### [Trecho de origem]

■ ■ ■

O poeta, prosador e crítico brasileiro Ronaldo Cagiano lança novo livro a partir de sua atual morada lusitana. Distinguido com um prêmio Jabuti por seu livro de contos Eles não moram mais aqui (2016), Cagiano nos apresenta, neste Horizonte de espantos, um desaguadouro afetivo dos temas capitais que inervam sua escrita.
Tal como Alberto Caeiro, que exaltava “o rio que corre pela minha aldeia”, Cagiano também não se distancia muito dos rios que cortam sua cidade natal, Cataguases, Minas Gerais: o Pomba e o ribeirão Meia Pataca, que flagelam os ribeirinhos em época de cheias. Não por acaso, o poeta já publicou Os rios de mim (editora Urutau, 2018). Assim é que este inventário de espantos, por mais kafkiano ou algo fantástico em certas narrativas, revisita inelutavelmente os tempos e viventes das margens do rio Pomba. Pois é o anjo (ou o demônio?) da memória que preside a estes relatos, como em “Estrangeiro”, em que o protagonista percorre sua antiga cidade interiorana, revendo fantasmas pontuais e sempre assombrado com a permanência desse tempo staccato, coagulado. Esse fluxo da memória beira o delírio em “Acossados”, enquanto a vítima de um sequestro-relâmpago, sob a mira de armas, é avassalada por rajadas de lembranças extemporâneas.

■ ■ ■

### [Dados brutos]
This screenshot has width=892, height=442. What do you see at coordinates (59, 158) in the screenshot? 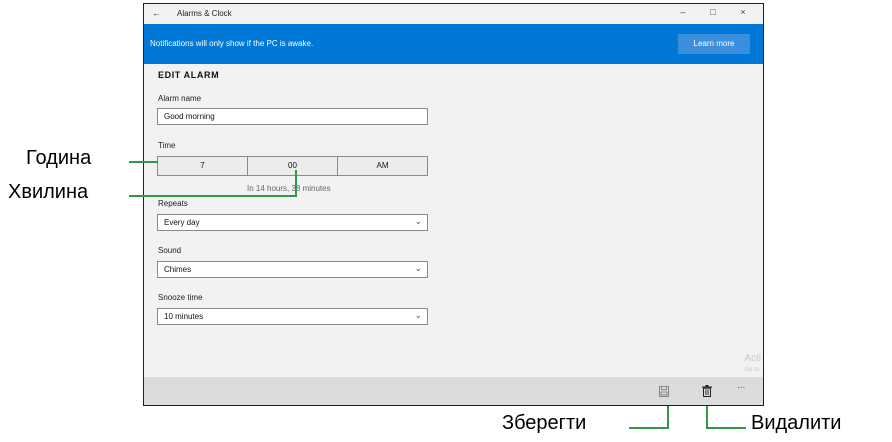
I see `hour-annotation-label: Година` at bounding box center [59, 158].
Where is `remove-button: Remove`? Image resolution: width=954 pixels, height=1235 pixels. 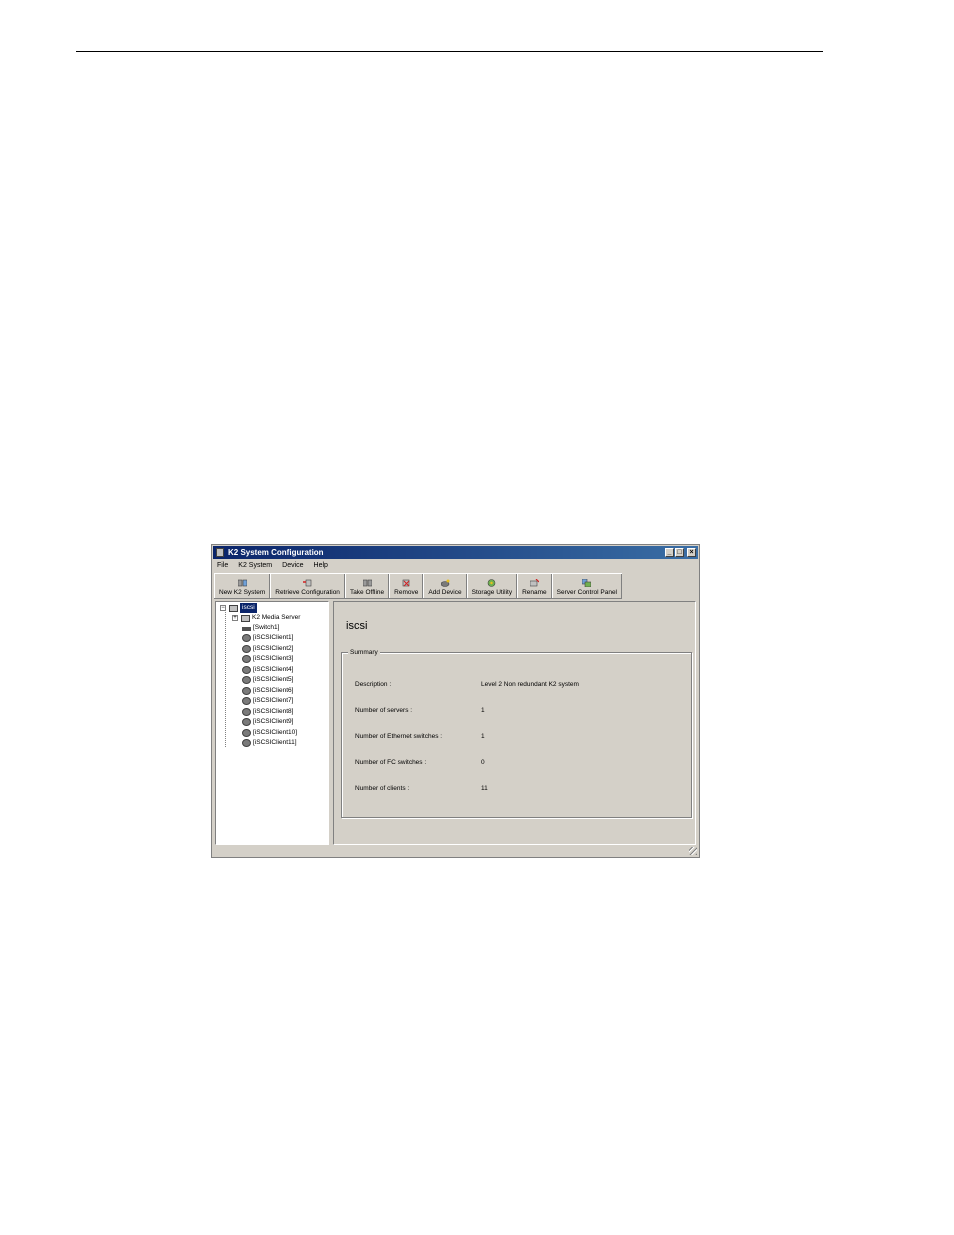 remove-button: Remove is located at coordinates (406, 586).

■ ■ ■

### [Instruções da tarefa]
Como você resumiria em duas frases o trecho sobre o livro Horizonte de espantos?

### [Solução do problema]
Ronaldo Cagiano, poeta, prosador e crítico brasileiro premiado com um Jabuti por Eles não moram mais aqui, lança a partir de sua morada lusitana Horizonte de espantos, que reúne os temas capitais de sua escrita. Presididos pela memória, os relatos revisitam os tempos e viventes das margens do rio Pomba, de sua Cataguases natal, como em "Estrangeiro", em que o protagonista percorre sua antiga cidade interiorana, e em "Acossados", em que a vítima de um sequestro-relâmpago é avassalada por lembranças.